Note: Due to the death of actor Peter Sodann, ARD is changing its program and showing the last “crime scene” with him as Inspector Ehrlicher this Sunday, April 7th, 2024, from 11:35 p.m. That’s why we’re republishing our “Tatort” review from November 12, 2007.

Then he rides away with his new son, and the old man watches them go and says: “Perhaps it will be a good start after all.” Once again, we viewers are at a disadvantage, asking ourselves: “Is everything good now or not? Will Inspector Kain (Bernd Michael Lade), who has been looking for a woman for so long, be happy with Eva or will she have to languish behind bars? And what makes more honest than pensioners?”

It could have been so nice: justice triumphs over law. The police officer in the moral conflict between official duty and personal passion. The story behind it? Banal, everyday, but sexy, staged as sexy and sensually as rarely in one of the Eastern “crime scenes” – with touching romance, deeply tragic conflicts and quick cuts.

So in this last Leipzig “crime scene” with Peter Sodann as Chief Inspector Ehrlicher, we viewers once again experienced a clear division of the world into black and white, into good and evil: unscrupulous businessmen who take money out of the pockets of the little people. A beautiful woman who kills herself because she’s fed up with the humiliation of greedy bankers after her husband runs away to India in search of enlightenment that he clearly hasn’t received. He cannot say why he shirked his responsibility for his wife and children. In general, many unanswered questions remain when Ehrlicher asks the brothel boss why she is taking advantage of the creditors’ distress since she is a woman herself.

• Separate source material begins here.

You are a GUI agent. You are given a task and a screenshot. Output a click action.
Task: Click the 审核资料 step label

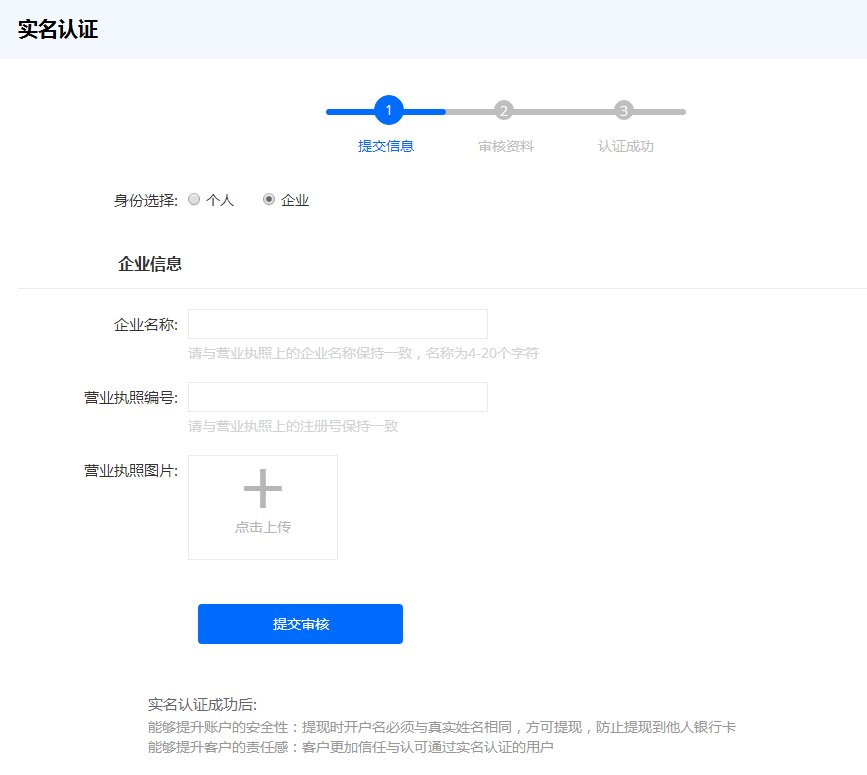[506, 145]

However, the script by Hans-Werner Honert, who also wrote the very first Ehrlicher crime scene 15 years ago, is a bit ridiculous. Women who cannot repay their loans have to work off their debts in the brothel. And of all people, Cain’s new flame is also deeply in debt to the real estate shark who blackmails her and whom she pushes down the stairs when he tries to rape her.

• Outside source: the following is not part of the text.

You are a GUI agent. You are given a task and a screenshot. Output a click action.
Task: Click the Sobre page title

After all, the story is perfect for Chief Inspector Ehrlicher, who was able to act more freely than ever before. “They won’t cut off my pension.” The grumpy rebel, who has never cared about regulations and conventions, can once again let out all his anger against slick real estate sharks and the down-to-earth business woman “cold as a dog’s nose.” And culminates in the direct assist for Ehrlicher, who is once again able to show his full moral greatness by sweeping the crime under the table, who makes his grand entrance as the gracious Grand Inquisitor in the murdered man’s chic villa, who is allowed to hear sentences from Cain like “sorry, I didn’t trust you” and can say sentences like “should we let the judge decide about law and justice?”

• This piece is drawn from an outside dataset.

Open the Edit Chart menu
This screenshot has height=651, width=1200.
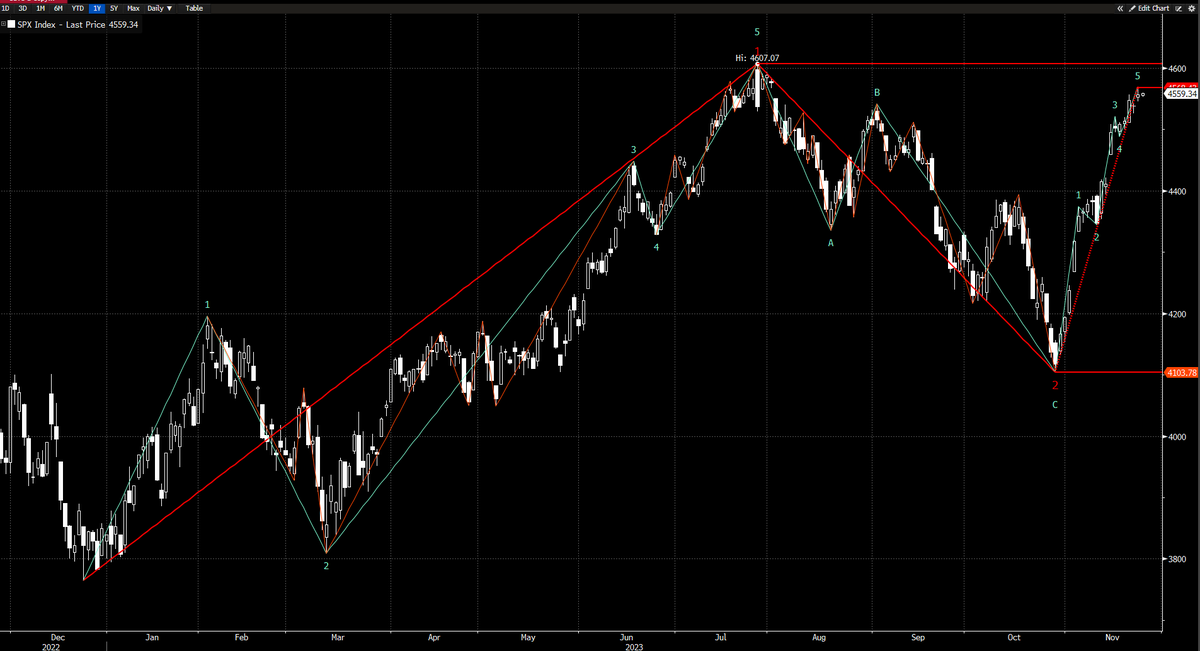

And so the two angular warhorses step down with dignity, after fifteen years, on horseback like Old Shatterhand and Winnetou, always fighting for justice, after a case that tastes like Ehrlich’s favorite dish: black bread with meat and pickles, down-to-earth, hearty and a little morally sour. And we viewers will no longer get a clear answer – whether Cain’s future husband’s sense of justice will put her behind bars. May Eva, Cain and Felix live happily ever after. We remain hopeful that the “Tatort” episodes from Leipzig will soon be a little livelier, lighter and not quite as gruesome.